In other words, Old Labour which had a preponderance of socialist ideologues who believed that the state should make an input in every aspect of people’s lives, New Labour on the other hand, believed that a more affluent and a better educated people should be given more autonomy.

Blair had recalled that by 1992, Old Labour had lost four general elections and had garnered just 32 per cent of the popular vote.

Arguing that a political organisation must respond to the changing political environment in which it operates, Blair said: “I had realised the labour problem was self-made and self-induced. We were not in touch with the modern world.

Acknowledging that the socialist programmes introduced during the post 1945 period had created a vibrant middle class with a new perspective on life, Blair warned: “All progressive movements have to beware of their success. The progress they make re-invents the society they work in, and they must in turn re-invent themselves to keep up, otherwise they become hollow echoes from a once loud, strong voice, reverberating still, but to little effect.
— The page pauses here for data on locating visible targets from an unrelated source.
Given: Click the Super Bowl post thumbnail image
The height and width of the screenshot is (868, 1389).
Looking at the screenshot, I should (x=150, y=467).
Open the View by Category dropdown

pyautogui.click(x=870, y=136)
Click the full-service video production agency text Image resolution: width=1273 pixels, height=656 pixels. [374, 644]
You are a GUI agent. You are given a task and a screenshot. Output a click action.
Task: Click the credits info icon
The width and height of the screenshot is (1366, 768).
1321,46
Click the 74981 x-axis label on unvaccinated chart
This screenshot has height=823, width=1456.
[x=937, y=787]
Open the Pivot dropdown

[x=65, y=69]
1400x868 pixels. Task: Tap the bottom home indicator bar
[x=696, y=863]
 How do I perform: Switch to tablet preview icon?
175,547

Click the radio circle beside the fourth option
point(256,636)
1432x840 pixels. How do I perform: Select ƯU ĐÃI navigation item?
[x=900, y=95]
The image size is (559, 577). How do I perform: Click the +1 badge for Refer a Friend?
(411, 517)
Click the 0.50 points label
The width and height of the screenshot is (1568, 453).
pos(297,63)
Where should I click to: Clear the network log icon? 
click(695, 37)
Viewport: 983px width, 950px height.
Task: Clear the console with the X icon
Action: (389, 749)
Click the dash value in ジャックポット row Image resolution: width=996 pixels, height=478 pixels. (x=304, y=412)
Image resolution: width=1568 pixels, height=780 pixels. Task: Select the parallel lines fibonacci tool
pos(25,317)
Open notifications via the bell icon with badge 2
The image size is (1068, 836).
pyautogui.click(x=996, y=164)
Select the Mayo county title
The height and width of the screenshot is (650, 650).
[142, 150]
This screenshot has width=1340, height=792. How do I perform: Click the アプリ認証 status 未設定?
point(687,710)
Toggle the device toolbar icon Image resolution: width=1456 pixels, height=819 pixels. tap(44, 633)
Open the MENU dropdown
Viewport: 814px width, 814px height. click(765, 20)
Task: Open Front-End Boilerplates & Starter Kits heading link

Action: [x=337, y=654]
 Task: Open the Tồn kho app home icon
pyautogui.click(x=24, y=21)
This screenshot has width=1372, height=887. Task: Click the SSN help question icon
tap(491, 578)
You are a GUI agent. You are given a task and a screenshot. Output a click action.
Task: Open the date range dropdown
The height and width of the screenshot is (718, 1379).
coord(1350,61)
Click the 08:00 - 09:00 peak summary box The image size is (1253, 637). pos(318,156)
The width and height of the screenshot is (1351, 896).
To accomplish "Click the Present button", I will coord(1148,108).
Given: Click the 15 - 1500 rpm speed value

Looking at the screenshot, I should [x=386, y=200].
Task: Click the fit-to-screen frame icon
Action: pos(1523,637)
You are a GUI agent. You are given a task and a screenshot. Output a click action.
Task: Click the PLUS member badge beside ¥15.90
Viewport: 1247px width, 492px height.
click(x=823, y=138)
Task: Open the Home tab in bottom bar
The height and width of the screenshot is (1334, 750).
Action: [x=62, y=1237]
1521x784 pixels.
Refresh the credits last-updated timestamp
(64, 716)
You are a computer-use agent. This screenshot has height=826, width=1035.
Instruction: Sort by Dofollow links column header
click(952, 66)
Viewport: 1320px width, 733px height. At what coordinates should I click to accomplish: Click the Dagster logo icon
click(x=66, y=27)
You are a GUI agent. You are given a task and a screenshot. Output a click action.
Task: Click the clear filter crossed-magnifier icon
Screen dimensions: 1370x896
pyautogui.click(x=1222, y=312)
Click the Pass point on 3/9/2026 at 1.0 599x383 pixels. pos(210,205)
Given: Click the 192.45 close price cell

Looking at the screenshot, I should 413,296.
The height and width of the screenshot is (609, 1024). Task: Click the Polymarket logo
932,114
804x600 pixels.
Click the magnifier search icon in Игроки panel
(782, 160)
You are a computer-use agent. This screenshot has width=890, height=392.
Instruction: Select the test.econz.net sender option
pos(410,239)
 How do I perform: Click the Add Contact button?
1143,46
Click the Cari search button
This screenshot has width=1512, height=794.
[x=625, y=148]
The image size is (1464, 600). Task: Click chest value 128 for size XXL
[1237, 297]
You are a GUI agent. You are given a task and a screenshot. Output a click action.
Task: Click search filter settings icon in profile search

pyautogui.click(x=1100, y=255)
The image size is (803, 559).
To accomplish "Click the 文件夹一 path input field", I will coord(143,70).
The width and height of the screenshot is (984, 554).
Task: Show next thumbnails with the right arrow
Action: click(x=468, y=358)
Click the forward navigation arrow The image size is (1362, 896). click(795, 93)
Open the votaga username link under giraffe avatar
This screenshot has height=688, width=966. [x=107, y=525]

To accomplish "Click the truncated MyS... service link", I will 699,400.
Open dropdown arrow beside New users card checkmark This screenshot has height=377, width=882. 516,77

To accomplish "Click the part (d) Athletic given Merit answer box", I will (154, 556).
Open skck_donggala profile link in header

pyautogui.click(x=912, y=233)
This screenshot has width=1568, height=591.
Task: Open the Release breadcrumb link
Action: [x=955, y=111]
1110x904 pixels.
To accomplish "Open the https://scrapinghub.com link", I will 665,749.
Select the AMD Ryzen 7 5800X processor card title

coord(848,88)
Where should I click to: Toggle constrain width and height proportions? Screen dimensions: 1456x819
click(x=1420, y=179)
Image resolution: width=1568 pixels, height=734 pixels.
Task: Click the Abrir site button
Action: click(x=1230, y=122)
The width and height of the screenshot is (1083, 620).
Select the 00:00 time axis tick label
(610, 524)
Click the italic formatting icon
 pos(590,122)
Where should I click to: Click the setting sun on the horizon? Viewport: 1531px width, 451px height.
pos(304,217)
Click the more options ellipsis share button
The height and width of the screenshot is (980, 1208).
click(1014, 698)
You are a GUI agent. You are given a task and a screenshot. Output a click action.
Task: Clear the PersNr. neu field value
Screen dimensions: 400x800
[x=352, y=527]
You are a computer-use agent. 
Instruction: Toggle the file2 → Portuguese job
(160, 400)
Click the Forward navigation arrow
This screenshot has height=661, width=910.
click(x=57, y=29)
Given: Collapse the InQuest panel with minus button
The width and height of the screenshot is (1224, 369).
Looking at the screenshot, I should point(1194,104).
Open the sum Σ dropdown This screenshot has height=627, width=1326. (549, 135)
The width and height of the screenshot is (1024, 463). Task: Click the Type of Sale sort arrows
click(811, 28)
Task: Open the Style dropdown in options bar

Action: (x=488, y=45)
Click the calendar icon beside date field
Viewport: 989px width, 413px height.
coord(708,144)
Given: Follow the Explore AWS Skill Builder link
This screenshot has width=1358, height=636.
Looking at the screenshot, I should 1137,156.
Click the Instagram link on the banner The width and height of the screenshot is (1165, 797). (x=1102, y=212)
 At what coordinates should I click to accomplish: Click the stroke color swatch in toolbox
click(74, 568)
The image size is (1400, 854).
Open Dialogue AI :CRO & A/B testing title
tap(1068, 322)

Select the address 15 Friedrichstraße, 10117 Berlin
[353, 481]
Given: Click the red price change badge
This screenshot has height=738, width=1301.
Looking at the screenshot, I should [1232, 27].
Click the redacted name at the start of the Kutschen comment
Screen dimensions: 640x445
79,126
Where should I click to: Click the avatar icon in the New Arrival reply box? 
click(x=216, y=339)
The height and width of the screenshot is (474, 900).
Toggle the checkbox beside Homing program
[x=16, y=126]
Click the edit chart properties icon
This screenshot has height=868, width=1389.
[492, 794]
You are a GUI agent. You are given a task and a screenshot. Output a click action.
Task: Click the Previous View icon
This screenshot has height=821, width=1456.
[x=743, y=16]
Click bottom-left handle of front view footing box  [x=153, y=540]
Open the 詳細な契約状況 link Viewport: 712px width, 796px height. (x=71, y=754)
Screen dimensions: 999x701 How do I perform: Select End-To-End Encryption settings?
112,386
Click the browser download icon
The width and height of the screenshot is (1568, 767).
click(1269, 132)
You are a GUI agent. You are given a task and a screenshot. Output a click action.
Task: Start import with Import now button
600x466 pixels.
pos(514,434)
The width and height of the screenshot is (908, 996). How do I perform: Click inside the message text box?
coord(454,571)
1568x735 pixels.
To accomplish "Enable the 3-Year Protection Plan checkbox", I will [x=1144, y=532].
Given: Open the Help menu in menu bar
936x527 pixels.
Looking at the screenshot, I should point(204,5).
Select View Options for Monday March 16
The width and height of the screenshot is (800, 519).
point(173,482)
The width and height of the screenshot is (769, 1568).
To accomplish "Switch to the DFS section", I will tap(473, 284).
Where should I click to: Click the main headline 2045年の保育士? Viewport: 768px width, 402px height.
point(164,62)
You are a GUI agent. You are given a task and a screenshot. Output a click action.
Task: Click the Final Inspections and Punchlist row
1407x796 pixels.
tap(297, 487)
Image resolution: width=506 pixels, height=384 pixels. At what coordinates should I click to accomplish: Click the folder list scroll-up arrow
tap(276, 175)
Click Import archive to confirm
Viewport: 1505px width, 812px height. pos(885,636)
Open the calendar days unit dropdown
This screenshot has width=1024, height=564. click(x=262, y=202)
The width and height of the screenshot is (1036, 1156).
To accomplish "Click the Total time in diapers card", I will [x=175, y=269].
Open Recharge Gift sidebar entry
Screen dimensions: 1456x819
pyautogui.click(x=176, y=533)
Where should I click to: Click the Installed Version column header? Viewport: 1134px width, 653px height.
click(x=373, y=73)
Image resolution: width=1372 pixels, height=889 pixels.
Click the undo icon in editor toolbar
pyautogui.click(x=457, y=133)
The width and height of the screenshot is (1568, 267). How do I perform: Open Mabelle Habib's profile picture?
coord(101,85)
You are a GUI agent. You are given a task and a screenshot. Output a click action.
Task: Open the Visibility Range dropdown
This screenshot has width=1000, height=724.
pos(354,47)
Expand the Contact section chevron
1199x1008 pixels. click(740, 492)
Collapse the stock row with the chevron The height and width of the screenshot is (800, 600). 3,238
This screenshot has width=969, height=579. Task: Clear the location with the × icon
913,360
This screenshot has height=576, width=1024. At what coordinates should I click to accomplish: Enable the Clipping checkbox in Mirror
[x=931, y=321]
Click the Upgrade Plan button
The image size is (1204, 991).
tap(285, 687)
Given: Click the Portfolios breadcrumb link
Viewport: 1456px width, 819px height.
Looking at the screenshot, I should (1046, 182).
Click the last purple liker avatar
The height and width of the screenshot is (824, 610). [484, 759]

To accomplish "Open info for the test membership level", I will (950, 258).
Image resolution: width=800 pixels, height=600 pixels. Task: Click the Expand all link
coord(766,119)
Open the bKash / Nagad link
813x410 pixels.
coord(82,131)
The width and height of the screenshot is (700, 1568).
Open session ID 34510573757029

He further noted that that the aspirant working class aspires to be middle class, a reality which contradicts Marx prediction of the dictatorship of the proletariat.

Blair maintained that if Labour were to become the ruling party in a changing environment where millions of working class families had clawed their way into the middle class, New Labour had to appeal to the peculiar concerns of this newly emerging class.

Blair’s analysis partially explains why the sons and daughters of working class parents in Barbados are now identifying with the neo-liberal policies imposed from Washington.

It also explains why thousands of our youth find no difficulty in identifying with such anachronistic designations as “Queen”, dynasty and the inheritance of political office by neophytes.

It is mind boggling that at a time when the level of unemployment stands at 11 per cent; water rates have been increased by 60 per cent ; road tax for small cars have moved from $265 per annum to $400 per annum and every day small businesses are being locked out of malls for non-payment of rent, young people can journey from a rural parish to witness a non-event in the seat of government.

The water-front workers who showed solidarity with the Right Excellent Sir Grantley Adams and the Right Excellent Sir Frank Walcott during the formative years of the local trade union movement would have seen such a an event for what it was – a circus without the accompanying bread –and focused their energies on the struggle which sought the removal of privilege and social injustice. Under these circumstances, we may yet see the re-emergence of a conservative party led by one of these modern day fascists who benefited from the socialist programmes of yesteryear.

Small wonder that a distinguished scholar of yesteryear, after observing the elevation of ignorance and sycophancy on stilts in his society was moved to say in despair: “Men distinguished in philosophy, poetry or art appear to be all of melancholy temperament.”